There are two convenient EOS creation functions for common use cases. One case is to specify the EOS in terms of sample points wich do not have to be regularly spaced. For this, they are first converted to a functions using monotonic non-regular spline interpolator functions, which are then used to create the EOS. One still needs to specify the maximum and the matching point, which do not need to correspond to the range of the sample points. The motivation is that it typically makes no sense to cover the range of available samples, which might extend arbitrary close to zero. The matching point should be chosen small enough to not matter for given applications, but not smaller. The other use case is to create a sampled version of an EOS of arbirary type. Reasons to use a uniform EOS type may be comparability or workflow considerations.
Warning
This EOS type is still experimental
Tabulated EOS¶
Warning
This EOS type will be deprecated soon in favor of a successor.
This is the most general EOS, where all functions are implemented as efficient linear lookup tables. Those lookup tables are regularly spaced, hence evaluation cost is independent of table resolution. The low convergence order of linear lookup can be compensated by table resolution.

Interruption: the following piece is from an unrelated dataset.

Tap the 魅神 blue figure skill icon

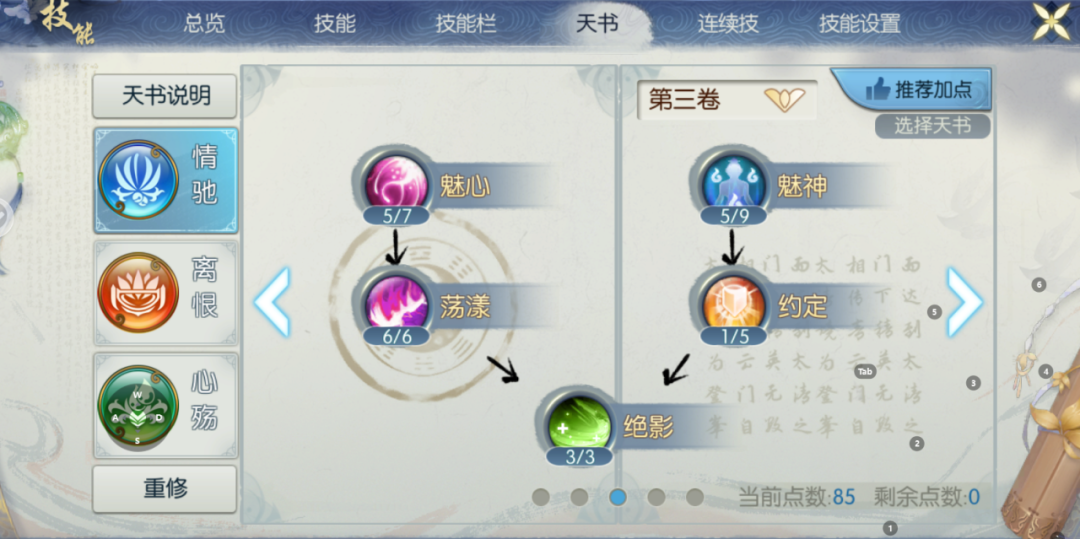tap(734, 184)
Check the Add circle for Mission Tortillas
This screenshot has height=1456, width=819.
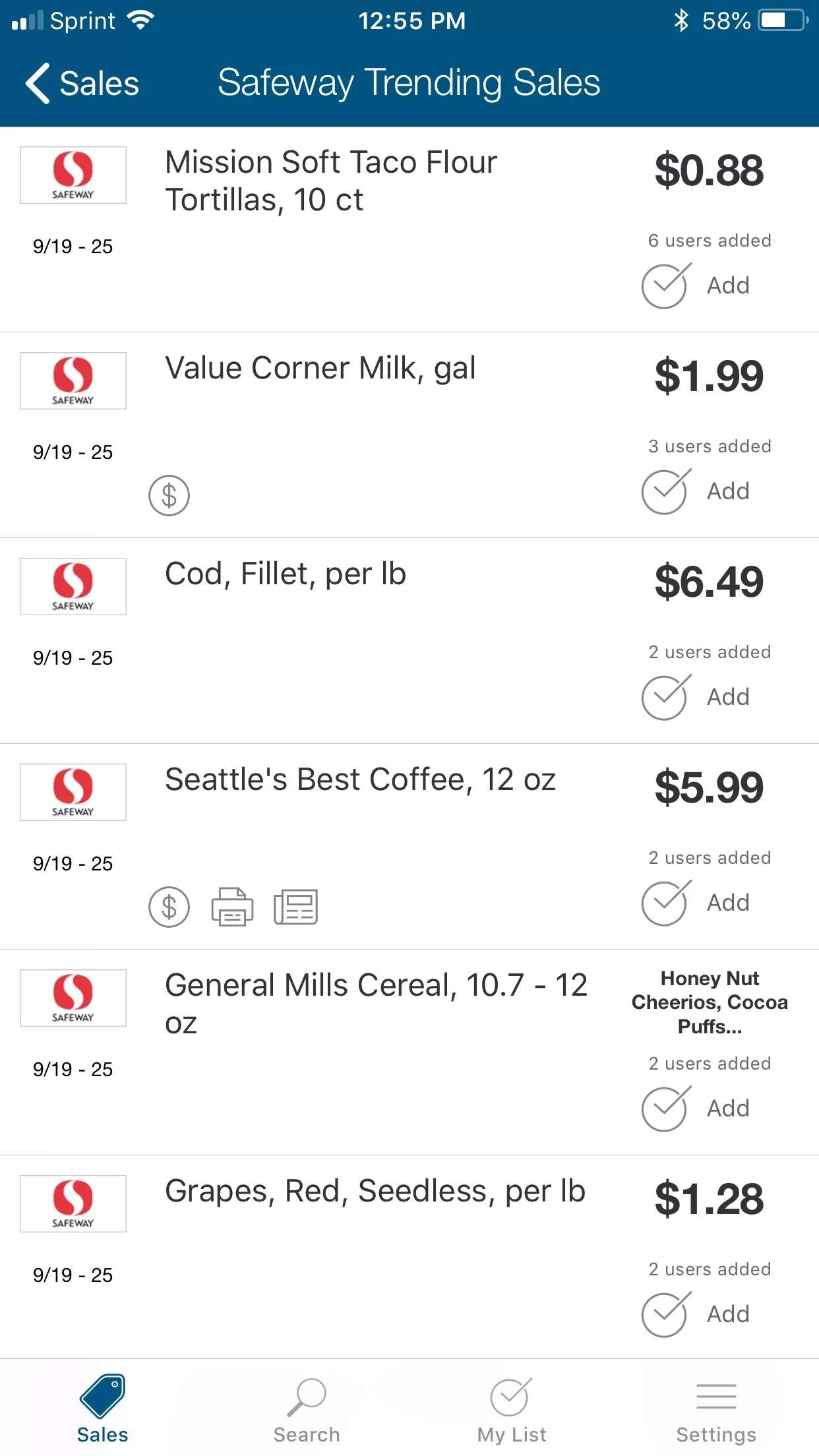666,286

To create a tabulated EOS, one provides vectors consisting of data at arbitrarily spaced sample points
The provided sample points are interpolated to regularly spaced samples for the lookup tables using monotonic cubic spline interpolation. This avoids violation of monotonicity conditions by overshoots.
Since the lookup tables have to cover orders of magnitude, logarithmic spacing is employed for the independent variable. However, a constant offset is added to prevent wasting many sample points on very low values, which could otherwise happen if the lowest sample is very close to zero. The heuristic algorithm determines the dynamic range spanned from the median to the maximum value of the mass density, and adjusts the offset such that this range is covered by half of the lookup table points. The lookup tables in terms of pseudo-enthalpy \(g-1\) adjust the offset such that the shifted value spans the same magnitude range as for the density.

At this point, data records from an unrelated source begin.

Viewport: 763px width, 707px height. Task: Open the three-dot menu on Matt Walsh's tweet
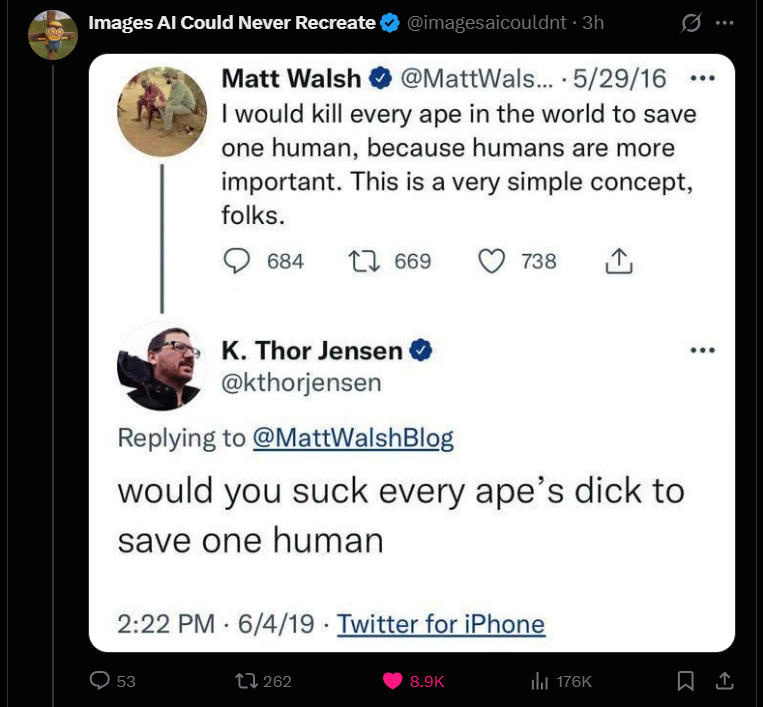coord(703,77)
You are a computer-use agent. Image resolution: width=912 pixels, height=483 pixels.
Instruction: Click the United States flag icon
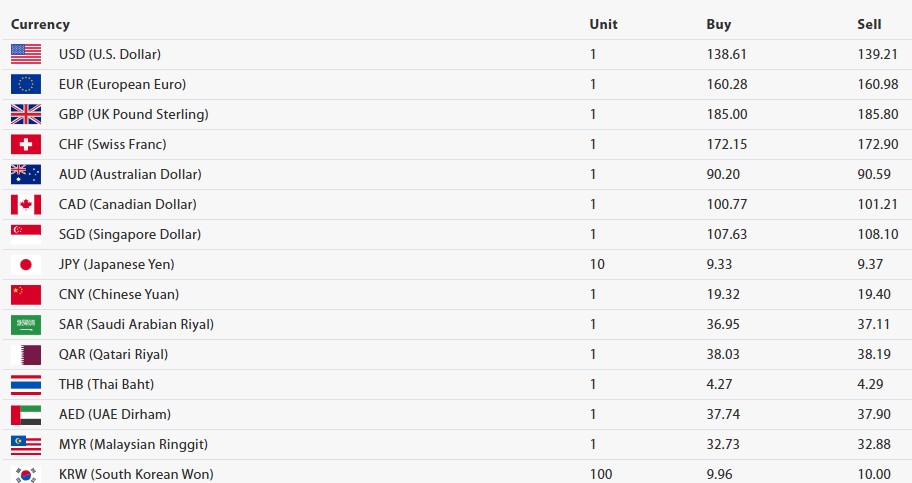coord(26,54)
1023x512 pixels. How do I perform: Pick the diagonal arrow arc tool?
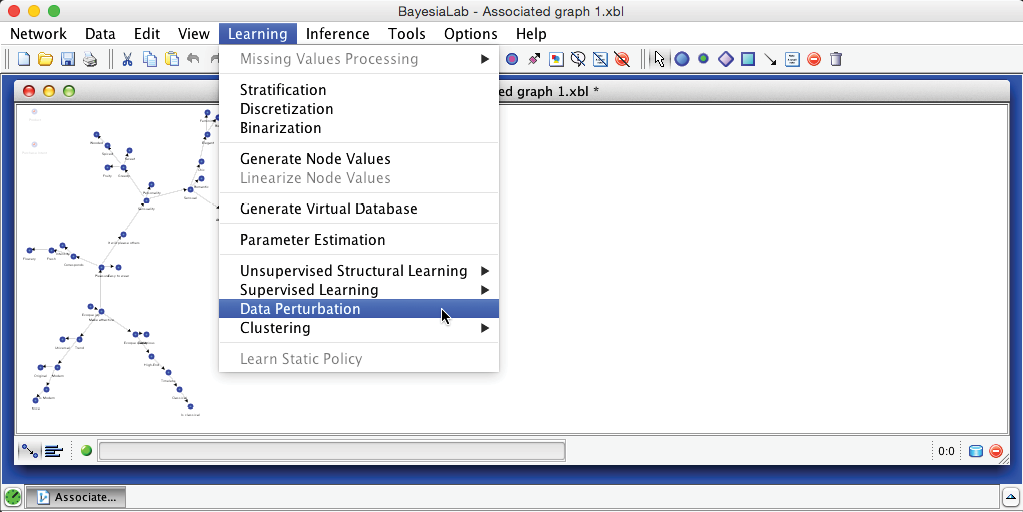coord(770,59)
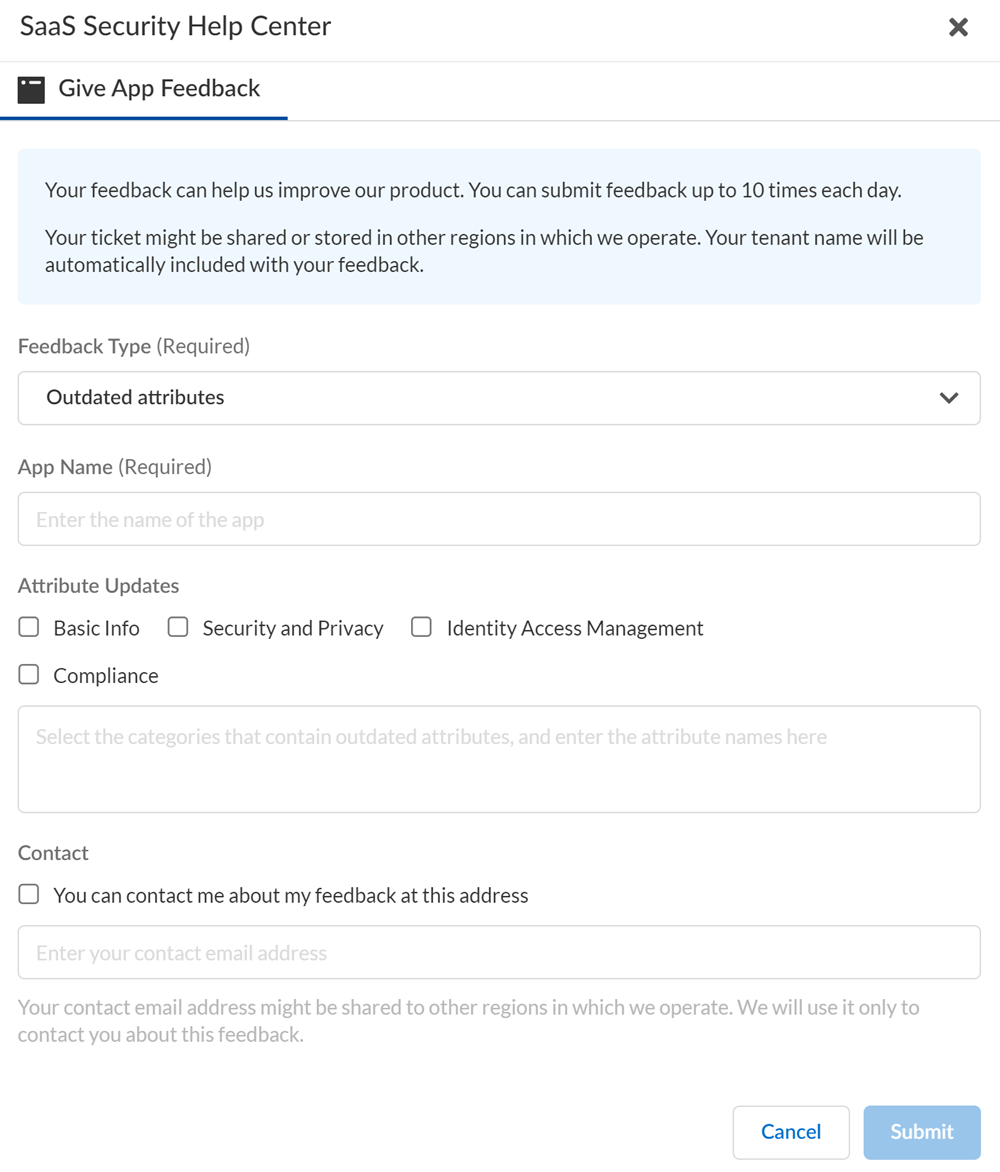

Most functions are tabulated with the pseudo enthalpy \(g\) as independent variable, in addition the mapping between \(g\) and \(\rho\) is tabulated.
Temperature and electron fraction can be provided optionally. If the temperature is not provided when creating the EOS, it is assumed to be a zero-temperature EOS.

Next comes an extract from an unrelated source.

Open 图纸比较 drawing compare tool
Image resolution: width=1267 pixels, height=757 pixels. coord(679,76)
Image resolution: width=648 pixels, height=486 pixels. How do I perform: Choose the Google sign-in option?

Finally, between zero density and the lowest density covered by the lookup table, a polytropic EOS with an additional offset in specific energy is attached. The polytropic exponent is a free parameter, offset and polytropic density scale are fixed my matching conditions. Temperature and electron fraction, if available, are kept constant. The motivation is that nuclear physics EOS tables typically do not extend down to zero density, but for setting up intial data, such as neutron stars, it is convenient not to have to worry about artificial cutoffs before reaching the surface. For use in evolution codes, it is up to the user to make sure results do not rely on this extension, e.g. highly diluted expelled matter.
Warning
Due to the heuristic setup of lookup tables and the required interpolation, the provided sample points should have a roughly uniform coverage of logarithmic density between median value and maximum.